Qu'il y aurait eu, avec l'élection de Ratzinger, un tournant dans la politique du Vatican, était facilement prévisible ; qu'il aurait vu une pareille accélération l'était peut-être un peu moins. Les traditions perdurent, et avec la capacité de manoeuvre qu'on lui connait et qui s'appuie sur des siècles d'expérience, l'Eglise a repris l'initiative et agit comme bon lui semble pour que les règles du jeu soient de nouveau dictées de son magistère.
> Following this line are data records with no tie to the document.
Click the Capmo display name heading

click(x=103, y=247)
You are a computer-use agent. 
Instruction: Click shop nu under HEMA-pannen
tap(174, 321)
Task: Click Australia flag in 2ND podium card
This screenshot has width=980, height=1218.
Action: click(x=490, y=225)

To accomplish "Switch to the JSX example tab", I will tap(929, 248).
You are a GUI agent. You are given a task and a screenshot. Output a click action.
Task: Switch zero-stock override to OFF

La longue parenthèse wojtylienne est désormais fermée, cette période ou l'Eglise s'occupait plus de choses superficielles et de questions d'image spectaculaire que de mettre en place une stratégie efficace pour retrouver un rôle de premier plan. Il semble effectivement que malgré l'attention obsessionnelle des médias qui ont su construire l'image du pape, des jeunes, de la souffrance, satisfaisant ainsi l'ego narcissique démesuré de l'Eglise, le pontificat wojtylien n'a été, nous semble-t-il, qu'une parenthèse pendant laquelle les capacités de comédien du pape n'ont jamais dépassé la parodie. Il suffit de penser par exemple à la récupération des aspects les plus rétrogrades  de la religion avec l'offrande à la "populace" de la canonisation de sorciers et de criminels de guerre.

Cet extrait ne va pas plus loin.